The Canada Border Services Agency says there are alternatives to holding immigration detainees in provincial jails after Alberta said it would no longer do so.

The Canada Border Services Agency says there are alternatives to holding immigration detainees in provincial jails after Alberta said it would no longer do so.

The province has given written notice to the federal government that it is ending an agreement to use provincial correctional centres to house people detained on immigration matters. Ottawa has until the end of June to come up with alternative arrangements.

A border agency spokeswoman said there are federal immigration holding centres, or IHCs, in Toronto, Laval, Que., and Surrey, B.C.

“To further reduce reliance on the provinces, the CBSA has introduced policies that will enable the transfer of individuals detained in a non-IHC region to an IHC when there is availability,” Jacqueline Roby said in an email.

Mike Ellis, Alberta’s minister of public safety and emergency services, said earlier this week that the change is in response to concerns about using correctional facilities to hold people who haven’t been charged with a criminal offence or convicted of one.

“People who come to Canada for a fresh start and a new life deserve a better welcome than a jail cell while paperwork is sorted out.

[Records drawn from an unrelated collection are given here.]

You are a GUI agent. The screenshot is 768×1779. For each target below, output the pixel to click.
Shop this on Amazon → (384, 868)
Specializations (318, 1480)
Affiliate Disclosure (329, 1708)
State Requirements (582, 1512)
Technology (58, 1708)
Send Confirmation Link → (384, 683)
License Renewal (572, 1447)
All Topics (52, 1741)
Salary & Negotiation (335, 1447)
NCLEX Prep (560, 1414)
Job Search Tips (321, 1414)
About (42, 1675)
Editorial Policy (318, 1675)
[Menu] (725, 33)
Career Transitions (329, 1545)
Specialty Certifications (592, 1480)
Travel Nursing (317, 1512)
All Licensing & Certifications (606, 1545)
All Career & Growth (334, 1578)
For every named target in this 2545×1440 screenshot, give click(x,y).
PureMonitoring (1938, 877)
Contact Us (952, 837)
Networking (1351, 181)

That is why we are also calling on all provinces to join us in ending this practice,” he said.

However, Roby said the agency only detains those who are considered to be a danger to the public, unable to satisfy an officer of their identity or who are unlikely to appear for an immigration proceeding.

“The use of (provincial correctional facilities) for immigration detention is a measure of last resort for the very highest risk detainees, and allows both the provinces and the CBSA to manage the fair treatment of detainees,” she said.

“The final decision as to whether or not a province will house an immigration detainee always rests with the provincial authority, regardless of whether or not an agreement is in place.”

Roby said during the initial detention, independent reviews are conducted by a member of the Immigration Division of the Immigration and Refugee Board. She said during that time, CBSA and the detained individual are encouraged to advance alternatives to detention.

As of December, CBSA said there were 27 individuals at the immigration holding centre in Surrey, 73 in Toronto and 66 in Laval, while more than 11,300 cases across the country found alternatives to detention.

Between April 1, 2022, and Oct. 31, 2022, the number of immigration detainees in Alberta facilities averaged 15 people a day, the province said in a statement. The daily average between 2021 and 2022 was 22 people, while the daily average between 2020 and 2021 was 17.

A Calgary immigration lawyer said Alberta’s move away from holding immigration detainees is becoming a trend among provincial governments.

Jatin Shory said it doesn’t make sense to put people who are traditionally not criminals in spaces such as remand centres or jails. With the large numbers of immigrants projected in the future, it’s necessary for the federal government to invest in more holding centres.

“Investing in detention centres can improve efficiency in detention review hearings and increase access to those in detention,” he said.

“A common issue I have faced in these reviews is difficulty co-ordinating inmate hearings due to communication issues between the Immigration and Refugee Board of Canada’s Immigration Division and remand centres.”